Implantable cardioverter-defibrillator therapy after acute myocardial infarction: the results are not shocking.

作者信息

Goldberger Jeffrey J, Passman Rod

机构信息

Division of Cardiology, Department of Medicine, Northwestern University Feinberg School of Medicine, Chicago, Illinois 60611, USA.

出版信息

J Am Coll Cardiol. 2009 Nov 24;54(22):2001-5. doi: 10.1016/j.jacc.2009.08.018.

Abstract

The risk of sudden death is highest early after myocardial infarction (MI) and progressively declines over the ensuing 6 to 12 months. Nevertheless, several randomized clinical trials have failed to show a survival benefit for implantable cardioverter-defibrillators when implanted early after MI in high-risk patients.

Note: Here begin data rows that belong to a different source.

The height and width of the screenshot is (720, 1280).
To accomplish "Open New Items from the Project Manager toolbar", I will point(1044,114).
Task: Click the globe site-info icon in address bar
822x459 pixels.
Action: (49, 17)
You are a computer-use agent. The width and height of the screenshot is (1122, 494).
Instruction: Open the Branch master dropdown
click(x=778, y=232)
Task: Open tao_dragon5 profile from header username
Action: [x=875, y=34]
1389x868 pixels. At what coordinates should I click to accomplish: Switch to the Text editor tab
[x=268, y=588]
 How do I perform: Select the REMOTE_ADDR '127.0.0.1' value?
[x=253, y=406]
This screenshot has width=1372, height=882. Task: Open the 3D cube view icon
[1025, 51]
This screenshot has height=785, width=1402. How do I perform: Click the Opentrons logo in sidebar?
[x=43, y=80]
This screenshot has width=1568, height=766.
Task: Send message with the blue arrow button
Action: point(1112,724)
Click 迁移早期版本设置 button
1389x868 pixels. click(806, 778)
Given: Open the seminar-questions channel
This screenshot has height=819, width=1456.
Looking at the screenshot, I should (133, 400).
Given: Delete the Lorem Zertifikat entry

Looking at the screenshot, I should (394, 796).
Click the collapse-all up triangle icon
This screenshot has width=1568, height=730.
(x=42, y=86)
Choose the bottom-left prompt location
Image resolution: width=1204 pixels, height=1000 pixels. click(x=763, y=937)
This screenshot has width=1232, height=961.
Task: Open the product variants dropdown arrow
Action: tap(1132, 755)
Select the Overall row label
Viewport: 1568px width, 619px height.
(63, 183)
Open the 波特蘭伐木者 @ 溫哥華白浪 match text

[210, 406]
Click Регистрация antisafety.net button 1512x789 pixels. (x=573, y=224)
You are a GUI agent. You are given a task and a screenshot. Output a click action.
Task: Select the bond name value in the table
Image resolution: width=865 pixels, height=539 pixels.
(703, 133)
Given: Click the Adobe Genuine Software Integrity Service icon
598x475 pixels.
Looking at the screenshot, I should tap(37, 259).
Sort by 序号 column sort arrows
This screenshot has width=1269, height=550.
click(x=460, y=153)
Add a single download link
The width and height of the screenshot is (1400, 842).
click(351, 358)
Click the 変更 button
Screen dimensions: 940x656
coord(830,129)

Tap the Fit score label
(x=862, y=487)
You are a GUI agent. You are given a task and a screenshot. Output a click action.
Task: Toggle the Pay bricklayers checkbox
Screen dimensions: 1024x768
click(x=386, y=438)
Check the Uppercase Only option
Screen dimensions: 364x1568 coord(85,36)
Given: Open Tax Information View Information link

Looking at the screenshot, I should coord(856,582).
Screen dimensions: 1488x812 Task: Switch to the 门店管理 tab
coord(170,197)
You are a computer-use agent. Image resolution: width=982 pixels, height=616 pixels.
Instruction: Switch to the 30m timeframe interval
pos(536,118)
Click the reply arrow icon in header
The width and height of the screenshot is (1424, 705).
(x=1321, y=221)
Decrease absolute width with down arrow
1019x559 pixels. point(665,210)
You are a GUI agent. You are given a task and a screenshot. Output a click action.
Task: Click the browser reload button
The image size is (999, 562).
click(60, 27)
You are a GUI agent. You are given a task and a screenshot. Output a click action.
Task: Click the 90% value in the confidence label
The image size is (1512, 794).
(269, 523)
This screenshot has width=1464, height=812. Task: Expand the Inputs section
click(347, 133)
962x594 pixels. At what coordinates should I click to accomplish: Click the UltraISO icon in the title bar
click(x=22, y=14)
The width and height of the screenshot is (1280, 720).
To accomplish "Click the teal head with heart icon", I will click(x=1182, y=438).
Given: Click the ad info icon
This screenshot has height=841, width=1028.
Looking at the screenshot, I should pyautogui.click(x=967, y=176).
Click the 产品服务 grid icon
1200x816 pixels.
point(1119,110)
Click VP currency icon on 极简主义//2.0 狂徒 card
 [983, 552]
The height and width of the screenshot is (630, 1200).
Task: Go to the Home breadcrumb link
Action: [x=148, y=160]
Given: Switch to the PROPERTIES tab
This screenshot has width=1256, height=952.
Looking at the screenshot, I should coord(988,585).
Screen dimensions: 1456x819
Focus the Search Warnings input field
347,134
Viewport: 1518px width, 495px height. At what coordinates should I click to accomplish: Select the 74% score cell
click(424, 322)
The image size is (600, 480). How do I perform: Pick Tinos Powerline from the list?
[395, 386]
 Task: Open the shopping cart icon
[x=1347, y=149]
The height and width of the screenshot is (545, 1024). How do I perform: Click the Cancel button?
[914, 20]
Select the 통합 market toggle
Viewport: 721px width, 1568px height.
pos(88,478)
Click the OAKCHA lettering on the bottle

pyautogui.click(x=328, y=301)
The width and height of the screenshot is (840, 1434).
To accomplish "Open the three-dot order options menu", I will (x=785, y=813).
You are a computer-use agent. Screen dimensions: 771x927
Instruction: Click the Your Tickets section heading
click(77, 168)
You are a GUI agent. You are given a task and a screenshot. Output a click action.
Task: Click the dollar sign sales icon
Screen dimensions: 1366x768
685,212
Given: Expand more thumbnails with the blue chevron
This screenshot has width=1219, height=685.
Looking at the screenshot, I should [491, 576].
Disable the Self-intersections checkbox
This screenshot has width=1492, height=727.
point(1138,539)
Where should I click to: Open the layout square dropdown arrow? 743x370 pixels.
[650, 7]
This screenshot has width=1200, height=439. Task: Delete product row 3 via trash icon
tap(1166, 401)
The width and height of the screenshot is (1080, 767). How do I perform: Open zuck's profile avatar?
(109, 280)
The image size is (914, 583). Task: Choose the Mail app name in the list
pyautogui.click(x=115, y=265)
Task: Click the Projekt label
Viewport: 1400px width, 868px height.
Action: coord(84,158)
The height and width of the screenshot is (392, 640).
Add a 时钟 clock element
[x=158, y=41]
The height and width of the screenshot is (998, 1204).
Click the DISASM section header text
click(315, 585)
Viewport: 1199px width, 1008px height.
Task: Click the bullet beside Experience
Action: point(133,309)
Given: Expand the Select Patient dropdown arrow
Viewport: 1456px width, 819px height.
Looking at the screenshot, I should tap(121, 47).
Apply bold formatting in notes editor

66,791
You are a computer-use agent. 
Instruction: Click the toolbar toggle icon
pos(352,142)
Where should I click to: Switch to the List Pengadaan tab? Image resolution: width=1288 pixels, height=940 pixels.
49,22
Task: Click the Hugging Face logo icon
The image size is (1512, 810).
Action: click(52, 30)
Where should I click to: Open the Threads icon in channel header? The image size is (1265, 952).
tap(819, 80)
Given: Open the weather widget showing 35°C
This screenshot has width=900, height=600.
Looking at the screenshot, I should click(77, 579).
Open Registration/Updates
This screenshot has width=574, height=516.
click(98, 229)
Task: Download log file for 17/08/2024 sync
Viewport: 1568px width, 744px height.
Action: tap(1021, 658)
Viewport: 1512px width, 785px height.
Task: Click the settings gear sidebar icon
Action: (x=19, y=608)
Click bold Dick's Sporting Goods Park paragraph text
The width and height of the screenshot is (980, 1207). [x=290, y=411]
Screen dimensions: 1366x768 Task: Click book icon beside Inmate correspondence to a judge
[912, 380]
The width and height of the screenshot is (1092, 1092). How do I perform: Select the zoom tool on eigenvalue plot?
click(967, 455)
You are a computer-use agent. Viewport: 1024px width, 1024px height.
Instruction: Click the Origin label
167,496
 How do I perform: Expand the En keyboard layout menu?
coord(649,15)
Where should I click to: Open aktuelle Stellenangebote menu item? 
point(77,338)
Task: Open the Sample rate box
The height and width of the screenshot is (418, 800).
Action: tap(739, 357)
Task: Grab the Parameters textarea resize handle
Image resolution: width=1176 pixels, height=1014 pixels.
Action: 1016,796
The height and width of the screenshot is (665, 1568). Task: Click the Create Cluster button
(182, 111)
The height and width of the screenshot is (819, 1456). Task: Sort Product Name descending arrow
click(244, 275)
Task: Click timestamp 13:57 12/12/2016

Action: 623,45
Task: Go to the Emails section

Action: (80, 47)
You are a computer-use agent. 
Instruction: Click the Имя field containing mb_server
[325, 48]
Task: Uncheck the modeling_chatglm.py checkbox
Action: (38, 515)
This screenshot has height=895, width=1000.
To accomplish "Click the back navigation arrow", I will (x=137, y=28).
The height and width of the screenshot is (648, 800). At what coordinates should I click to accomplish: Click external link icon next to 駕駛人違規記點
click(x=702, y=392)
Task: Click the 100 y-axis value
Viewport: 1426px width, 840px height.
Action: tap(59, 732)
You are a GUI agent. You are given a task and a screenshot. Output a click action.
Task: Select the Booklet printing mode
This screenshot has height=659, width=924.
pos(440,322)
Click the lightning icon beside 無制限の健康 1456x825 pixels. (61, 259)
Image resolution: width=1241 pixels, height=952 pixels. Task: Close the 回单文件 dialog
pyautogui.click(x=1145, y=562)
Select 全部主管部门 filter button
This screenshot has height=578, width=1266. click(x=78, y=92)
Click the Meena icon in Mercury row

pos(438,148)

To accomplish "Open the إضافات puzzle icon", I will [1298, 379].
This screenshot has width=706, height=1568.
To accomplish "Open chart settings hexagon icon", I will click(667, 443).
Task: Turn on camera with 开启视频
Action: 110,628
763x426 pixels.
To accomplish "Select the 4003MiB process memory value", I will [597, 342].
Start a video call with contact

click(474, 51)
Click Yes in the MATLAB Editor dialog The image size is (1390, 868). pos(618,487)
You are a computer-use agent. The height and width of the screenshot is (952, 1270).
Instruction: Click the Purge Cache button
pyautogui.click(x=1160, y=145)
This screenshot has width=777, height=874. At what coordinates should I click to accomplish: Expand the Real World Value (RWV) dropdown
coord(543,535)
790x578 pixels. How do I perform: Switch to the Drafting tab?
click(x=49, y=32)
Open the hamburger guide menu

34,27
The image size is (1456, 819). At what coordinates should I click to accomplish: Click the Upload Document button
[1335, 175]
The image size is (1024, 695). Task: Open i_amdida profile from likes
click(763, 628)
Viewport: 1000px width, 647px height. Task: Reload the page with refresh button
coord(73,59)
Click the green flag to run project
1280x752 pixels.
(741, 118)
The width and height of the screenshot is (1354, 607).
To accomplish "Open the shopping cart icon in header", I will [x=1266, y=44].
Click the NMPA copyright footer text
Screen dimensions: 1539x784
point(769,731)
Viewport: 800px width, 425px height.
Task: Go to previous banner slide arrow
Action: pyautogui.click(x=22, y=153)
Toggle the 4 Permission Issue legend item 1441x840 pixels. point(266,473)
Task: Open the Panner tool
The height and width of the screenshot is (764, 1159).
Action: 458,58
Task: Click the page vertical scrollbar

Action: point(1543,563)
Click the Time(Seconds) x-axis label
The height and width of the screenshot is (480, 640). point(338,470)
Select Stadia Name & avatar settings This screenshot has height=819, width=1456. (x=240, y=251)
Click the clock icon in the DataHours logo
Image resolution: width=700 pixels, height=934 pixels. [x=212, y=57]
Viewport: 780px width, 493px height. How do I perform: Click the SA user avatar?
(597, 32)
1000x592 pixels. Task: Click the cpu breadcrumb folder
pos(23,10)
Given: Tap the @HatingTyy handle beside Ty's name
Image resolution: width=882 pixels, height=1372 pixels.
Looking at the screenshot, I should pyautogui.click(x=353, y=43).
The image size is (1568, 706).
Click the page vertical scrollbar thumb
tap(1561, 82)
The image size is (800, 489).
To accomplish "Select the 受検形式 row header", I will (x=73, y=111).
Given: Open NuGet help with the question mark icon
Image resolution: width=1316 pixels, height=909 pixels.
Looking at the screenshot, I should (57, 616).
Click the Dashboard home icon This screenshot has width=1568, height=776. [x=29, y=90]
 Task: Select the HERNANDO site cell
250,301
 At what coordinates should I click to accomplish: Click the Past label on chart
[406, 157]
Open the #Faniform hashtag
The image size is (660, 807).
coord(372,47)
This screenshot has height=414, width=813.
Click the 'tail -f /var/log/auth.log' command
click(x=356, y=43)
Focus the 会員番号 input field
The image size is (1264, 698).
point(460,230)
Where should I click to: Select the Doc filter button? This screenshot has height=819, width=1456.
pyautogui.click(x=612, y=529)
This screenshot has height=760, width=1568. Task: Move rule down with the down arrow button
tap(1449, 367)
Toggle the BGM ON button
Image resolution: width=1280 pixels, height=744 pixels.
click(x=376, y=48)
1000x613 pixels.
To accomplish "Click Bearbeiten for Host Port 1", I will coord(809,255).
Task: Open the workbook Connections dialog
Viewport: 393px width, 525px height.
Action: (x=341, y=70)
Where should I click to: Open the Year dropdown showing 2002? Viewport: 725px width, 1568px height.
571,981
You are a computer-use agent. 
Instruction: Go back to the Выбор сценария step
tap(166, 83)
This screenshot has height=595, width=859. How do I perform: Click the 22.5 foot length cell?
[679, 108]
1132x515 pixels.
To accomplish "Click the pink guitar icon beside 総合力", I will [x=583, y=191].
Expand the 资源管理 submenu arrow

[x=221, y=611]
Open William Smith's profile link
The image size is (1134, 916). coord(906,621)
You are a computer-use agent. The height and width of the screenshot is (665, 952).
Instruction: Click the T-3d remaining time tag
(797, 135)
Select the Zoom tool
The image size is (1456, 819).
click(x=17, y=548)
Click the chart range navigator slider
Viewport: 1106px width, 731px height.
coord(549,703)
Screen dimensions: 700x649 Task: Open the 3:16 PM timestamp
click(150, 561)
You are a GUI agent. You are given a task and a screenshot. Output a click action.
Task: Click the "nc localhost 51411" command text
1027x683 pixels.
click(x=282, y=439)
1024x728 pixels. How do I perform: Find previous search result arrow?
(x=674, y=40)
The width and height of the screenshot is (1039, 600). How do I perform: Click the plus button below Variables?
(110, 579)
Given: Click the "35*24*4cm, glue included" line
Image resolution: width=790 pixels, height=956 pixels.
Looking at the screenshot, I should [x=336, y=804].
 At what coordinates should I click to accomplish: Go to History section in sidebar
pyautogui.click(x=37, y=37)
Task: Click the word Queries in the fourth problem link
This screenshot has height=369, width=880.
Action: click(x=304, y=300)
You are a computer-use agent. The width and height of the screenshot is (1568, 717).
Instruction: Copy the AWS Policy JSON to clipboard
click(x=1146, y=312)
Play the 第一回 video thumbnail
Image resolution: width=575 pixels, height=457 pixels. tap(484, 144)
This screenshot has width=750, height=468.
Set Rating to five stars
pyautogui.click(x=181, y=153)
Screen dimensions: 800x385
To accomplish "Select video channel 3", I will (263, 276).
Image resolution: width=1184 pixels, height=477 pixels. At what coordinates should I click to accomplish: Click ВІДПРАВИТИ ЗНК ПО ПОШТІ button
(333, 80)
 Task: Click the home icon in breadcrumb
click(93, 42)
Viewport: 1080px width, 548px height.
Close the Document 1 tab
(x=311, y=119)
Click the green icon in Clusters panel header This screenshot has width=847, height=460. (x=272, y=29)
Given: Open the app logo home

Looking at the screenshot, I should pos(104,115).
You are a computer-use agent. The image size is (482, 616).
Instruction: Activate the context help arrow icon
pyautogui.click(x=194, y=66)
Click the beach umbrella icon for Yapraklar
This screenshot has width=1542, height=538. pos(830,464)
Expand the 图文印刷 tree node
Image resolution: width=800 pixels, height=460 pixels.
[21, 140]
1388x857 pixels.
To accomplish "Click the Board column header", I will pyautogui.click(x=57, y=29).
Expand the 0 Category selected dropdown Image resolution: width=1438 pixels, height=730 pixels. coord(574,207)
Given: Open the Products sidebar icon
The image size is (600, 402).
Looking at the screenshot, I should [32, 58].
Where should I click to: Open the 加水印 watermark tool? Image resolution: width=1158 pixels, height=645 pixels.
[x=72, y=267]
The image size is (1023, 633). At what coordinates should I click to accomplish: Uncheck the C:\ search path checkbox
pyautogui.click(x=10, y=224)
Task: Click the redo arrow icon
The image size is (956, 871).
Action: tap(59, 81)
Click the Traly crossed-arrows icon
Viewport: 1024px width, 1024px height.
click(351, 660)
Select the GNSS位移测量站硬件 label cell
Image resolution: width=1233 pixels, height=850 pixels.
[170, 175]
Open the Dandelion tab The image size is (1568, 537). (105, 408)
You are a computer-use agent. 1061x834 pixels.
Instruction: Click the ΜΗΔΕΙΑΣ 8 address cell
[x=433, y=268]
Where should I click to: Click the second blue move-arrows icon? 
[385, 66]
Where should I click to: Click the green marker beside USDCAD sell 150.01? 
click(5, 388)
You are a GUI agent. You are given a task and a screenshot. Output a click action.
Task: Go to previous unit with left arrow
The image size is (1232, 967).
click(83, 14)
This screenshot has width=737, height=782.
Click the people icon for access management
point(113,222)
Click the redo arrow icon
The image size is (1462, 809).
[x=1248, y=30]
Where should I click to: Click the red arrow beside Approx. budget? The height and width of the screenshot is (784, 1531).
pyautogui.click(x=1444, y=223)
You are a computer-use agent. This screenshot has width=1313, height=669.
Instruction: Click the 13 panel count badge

The etiology of this acute MI-sudden cardiac death paradox is unclear, but may be related to the changing nature of the substrate over the several month period after acute MI. Further investigation is needed to delineate the actual causes of death in the early post-MI period and which interventions can be implemented to reduce the increased rate of sudden death that is observed.

摘要

猝死风险在心肌梗死(MI)后早期最高,并在随后的6至12个月内逐渐下降。然而,几项随机临床试验未能显示在高危患者心肌梗死后早期植入植入式心脏复律除颤器能带来生存获益。这种急性心肌梗死-心源性猝死悖论的病因尚不清楚,但可能与急性心肌梗死后数月内心肌基质性质的变化有关。需要进一步研究来确定心肌梗死后早期死亡的实际原因,以及可以实施哪些干预措施来降低观察到的猝死发生率上升。